Она отпрянула и осталась на расстоянии вытянутой руки от меня. В ней всё ещё жила маленькая девочка, и теперь её вполне можно было разглядеть, если знать, как проникнуть за щит бледно-голубых глаз, обманчивое выражение которых выдавало искушённую и умудрённую опытом женщину.

— Ты же позвонишь, правда? — искренне спросила она. — Скажи, что не уедешь, не позвонив.

— Я никуда не собираюсь уезжать, Джо.

Её лицо выражало недоверие, и мне захотелось взять свои слова обратно. Джо ушла, пробираясь через толпу, уверенно и не оглядываясь назад.

Я стояла на том же месте, пока всё тепло её объятий не остыло, превратившись в новый пласт льда внутри меня.

Я могла бы вернуться. Я могла сказать, что это не важно, и вернуться домой. Я была не у дел. Я была свободна. Эта война (если это была война) — для других людей. Я была слишком стара, слишком изранена, слишком долго далека от всего этого.

Но я шагнула в поезд, идущий в Чикаго. Я нашла свободное место у круглого окна в вагоне первого класса и наблюдала, как мимо проносятся неясные образы и расплывчатые серо-зелёные очертания мира, который я только что покинула.

Чикаго — второй по значению город, Город номер два. Факт, служащий постоянным источником раздражения. Вечно юное, младшее дитя, оно заслужило славу шумного, громогласного, непокорного и гордящегося собой даже в поражении. Во времена войн на Великих озёрах Чикаго не отгородился от них, как Торонто, и не менял своих позиций несчётное количество раз, как Детройт. Чикаго оставался верным своим собственным традициям и распахивал свои ворота перед всеми, превратившись в свободный порт, где было позволено всё, за исключением грубого вмешательства в чужие дела.

Сейчас это один из самых высотных городов мира, место с лазерным светом и живущими солнечной энергией башнями: беломраморными, песчано-рыжими, гранитно-розовыми, хрустально-прозрачными, алмазными, рубиновыми, янтарными, изумрудными и сапфировыми. Вагоны канатной дороги, надземные поезда на магнитной подвеске и пешеходные переходы со стенами из закалённого стекла соединяют эти башни друг с другом. Эта блестящая городская паутина растянута над руинами старого, приникшего к земле города с заброшенными парками и другими древностями. Некоторые из таких районов — живущие собственной жизнью анклавы — существуют в сумеречном свете нового города, а в других постепенно разрушаются памятники прошлого, как значительные, так и не очень. Толпы людей наводняют эти призрачные места на Хеллоуин и в День святого Валентина, соперничая с потоками народа, заполняющими Новый Орлеан в День Екатерины.

Среди самых живучих призраков — Юнион Стэйшн.

— Вниманию пассажиров: Юнион Стэйшн — действующая зона рекламы и объявлений. Если вы не желаете вводить / загружать / получать персональные объявления, пожалуйста, отключите все устройства ввода данных.

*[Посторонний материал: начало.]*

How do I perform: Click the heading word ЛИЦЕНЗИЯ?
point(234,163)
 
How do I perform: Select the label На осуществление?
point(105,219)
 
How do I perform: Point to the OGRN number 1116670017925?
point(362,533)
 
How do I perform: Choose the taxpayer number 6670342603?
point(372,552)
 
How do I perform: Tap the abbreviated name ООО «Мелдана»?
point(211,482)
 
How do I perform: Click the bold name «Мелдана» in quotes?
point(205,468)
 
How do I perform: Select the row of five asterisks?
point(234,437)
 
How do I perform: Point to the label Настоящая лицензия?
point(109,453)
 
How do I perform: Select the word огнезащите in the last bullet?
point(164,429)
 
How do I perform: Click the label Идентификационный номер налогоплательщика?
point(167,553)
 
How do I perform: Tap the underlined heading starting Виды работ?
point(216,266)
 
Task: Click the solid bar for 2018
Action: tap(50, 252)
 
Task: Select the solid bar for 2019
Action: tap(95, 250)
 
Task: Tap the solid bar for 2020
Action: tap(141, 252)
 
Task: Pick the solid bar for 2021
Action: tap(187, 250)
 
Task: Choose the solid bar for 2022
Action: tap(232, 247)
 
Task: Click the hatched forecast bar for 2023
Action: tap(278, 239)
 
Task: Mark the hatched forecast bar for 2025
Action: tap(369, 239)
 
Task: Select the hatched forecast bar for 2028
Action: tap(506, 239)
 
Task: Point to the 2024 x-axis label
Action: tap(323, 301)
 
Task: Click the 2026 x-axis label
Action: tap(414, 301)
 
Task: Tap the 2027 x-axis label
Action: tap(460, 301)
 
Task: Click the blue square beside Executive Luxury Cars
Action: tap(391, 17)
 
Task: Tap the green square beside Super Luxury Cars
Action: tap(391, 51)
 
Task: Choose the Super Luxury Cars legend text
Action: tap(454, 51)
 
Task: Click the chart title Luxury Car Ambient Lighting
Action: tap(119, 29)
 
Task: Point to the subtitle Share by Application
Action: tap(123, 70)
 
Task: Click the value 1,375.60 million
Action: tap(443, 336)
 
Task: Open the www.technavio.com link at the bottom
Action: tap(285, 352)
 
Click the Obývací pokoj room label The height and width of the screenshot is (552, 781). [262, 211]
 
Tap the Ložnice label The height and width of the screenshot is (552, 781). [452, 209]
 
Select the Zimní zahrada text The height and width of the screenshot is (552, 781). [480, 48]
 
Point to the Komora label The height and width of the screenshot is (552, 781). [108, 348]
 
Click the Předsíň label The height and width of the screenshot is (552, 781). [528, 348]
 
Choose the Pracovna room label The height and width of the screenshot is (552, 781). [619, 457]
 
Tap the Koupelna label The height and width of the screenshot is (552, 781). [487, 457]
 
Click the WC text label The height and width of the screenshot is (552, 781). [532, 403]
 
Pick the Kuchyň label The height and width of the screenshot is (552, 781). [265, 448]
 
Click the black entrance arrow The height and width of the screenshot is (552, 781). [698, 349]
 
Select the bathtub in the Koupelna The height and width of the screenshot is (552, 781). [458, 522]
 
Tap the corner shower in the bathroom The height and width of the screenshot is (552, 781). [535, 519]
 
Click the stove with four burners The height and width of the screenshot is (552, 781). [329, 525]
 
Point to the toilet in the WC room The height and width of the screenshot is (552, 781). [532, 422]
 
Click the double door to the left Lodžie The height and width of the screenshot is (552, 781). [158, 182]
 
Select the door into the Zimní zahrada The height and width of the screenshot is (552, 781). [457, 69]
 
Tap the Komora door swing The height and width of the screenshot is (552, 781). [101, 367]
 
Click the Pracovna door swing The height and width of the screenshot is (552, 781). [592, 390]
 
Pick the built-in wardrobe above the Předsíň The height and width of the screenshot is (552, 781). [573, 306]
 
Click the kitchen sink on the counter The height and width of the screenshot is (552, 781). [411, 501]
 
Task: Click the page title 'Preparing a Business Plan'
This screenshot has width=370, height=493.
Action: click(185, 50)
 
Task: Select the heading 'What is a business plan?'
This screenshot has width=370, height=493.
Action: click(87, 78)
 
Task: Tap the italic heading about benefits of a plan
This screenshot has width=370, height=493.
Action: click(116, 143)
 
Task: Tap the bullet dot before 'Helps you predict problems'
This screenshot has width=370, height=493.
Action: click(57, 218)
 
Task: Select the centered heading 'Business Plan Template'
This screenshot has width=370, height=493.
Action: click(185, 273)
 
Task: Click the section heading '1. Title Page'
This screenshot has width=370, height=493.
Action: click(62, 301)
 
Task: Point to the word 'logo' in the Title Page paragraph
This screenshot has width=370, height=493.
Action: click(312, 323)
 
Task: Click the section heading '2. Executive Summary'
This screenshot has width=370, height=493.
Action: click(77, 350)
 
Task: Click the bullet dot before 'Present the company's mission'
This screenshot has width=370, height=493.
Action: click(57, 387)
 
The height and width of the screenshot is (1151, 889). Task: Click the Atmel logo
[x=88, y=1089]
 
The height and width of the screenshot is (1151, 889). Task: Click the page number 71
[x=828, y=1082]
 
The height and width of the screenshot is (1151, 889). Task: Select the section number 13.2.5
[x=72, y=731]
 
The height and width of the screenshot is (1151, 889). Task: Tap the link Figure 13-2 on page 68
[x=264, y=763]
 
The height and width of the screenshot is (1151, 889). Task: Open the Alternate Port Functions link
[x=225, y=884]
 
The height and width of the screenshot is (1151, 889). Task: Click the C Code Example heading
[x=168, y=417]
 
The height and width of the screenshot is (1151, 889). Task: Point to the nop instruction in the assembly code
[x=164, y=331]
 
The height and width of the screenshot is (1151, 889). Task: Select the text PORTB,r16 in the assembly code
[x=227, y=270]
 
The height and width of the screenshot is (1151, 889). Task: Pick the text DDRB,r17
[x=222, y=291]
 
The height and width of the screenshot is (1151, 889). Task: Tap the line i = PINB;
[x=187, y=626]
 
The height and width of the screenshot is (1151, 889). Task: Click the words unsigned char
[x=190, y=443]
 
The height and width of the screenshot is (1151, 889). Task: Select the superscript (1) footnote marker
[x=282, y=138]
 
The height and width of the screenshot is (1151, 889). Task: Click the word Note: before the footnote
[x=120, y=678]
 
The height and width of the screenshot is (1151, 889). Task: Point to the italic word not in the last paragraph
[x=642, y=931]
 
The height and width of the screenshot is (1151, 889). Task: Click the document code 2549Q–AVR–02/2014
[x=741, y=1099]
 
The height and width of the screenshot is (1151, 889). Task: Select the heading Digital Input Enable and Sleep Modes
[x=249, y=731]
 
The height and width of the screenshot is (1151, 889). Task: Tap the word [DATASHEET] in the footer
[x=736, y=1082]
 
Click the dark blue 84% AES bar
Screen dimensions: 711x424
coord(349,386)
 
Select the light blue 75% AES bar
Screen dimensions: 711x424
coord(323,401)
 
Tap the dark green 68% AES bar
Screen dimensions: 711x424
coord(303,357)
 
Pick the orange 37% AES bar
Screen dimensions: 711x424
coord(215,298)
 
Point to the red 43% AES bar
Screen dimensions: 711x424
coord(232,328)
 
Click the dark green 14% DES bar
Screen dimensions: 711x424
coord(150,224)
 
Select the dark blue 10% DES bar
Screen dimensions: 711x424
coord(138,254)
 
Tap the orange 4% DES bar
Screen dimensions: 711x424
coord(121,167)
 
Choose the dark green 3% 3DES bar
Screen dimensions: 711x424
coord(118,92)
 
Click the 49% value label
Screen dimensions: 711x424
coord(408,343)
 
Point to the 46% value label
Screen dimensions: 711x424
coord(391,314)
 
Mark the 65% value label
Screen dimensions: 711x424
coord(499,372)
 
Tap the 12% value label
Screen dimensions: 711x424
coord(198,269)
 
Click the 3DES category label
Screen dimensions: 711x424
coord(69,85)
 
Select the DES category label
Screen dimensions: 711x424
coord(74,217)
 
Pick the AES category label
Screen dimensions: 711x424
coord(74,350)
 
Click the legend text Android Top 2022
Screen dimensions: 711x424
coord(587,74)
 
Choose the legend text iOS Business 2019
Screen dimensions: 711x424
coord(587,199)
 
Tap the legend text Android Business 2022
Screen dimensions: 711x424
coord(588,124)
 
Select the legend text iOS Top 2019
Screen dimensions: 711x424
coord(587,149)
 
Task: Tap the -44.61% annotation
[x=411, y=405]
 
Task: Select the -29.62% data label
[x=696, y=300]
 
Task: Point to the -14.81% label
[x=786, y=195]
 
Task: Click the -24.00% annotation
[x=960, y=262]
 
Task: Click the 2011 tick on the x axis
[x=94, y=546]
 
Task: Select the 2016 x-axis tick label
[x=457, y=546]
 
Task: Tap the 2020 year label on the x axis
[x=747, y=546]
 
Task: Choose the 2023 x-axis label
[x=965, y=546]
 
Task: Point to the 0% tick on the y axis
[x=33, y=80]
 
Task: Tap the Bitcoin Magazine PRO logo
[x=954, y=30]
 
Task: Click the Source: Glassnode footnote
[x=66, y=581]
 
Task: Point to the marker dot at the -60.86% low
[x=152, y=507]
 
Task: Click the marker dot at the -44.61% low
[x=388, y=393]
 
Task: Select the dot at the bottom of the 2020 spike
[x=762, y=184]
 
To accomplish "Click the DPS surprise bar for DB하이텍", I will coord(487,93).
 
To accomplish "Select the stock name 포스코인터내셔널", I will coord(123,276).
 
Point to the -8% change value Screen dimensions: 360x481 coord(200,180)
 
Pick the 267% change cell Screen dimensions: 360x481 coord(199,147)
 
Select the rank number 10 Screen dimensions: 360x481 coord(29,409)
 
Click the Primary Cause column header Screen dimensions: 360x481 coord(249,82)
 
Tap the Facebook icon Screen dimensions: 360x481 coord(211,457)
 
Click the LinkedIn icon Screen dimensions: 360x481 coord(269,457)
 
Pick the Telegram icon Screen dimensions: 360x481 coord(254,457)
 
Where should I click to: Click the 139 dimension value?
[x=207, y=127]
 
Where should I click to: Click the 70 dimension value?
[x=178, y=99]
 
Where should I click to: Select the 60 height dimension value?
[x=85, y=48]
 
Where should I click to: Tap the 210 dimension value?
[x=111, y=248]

Я убедилась, что мой телефон отключён, подхватила пальто и перчатки и перекинула свой рюкзачок через плечо. Стиснув зубы, поднялась и влилась в поток пассажиров, выплеснувшийся в древний холл из песчаника и мрамора.

У меня нет ни глазных, ни ушных имплантатов, поэтому ничто не защищало мои органы чувств от буйства красок и звуков. Стремительный натиск шума и разноцветья таил для меня угрозу.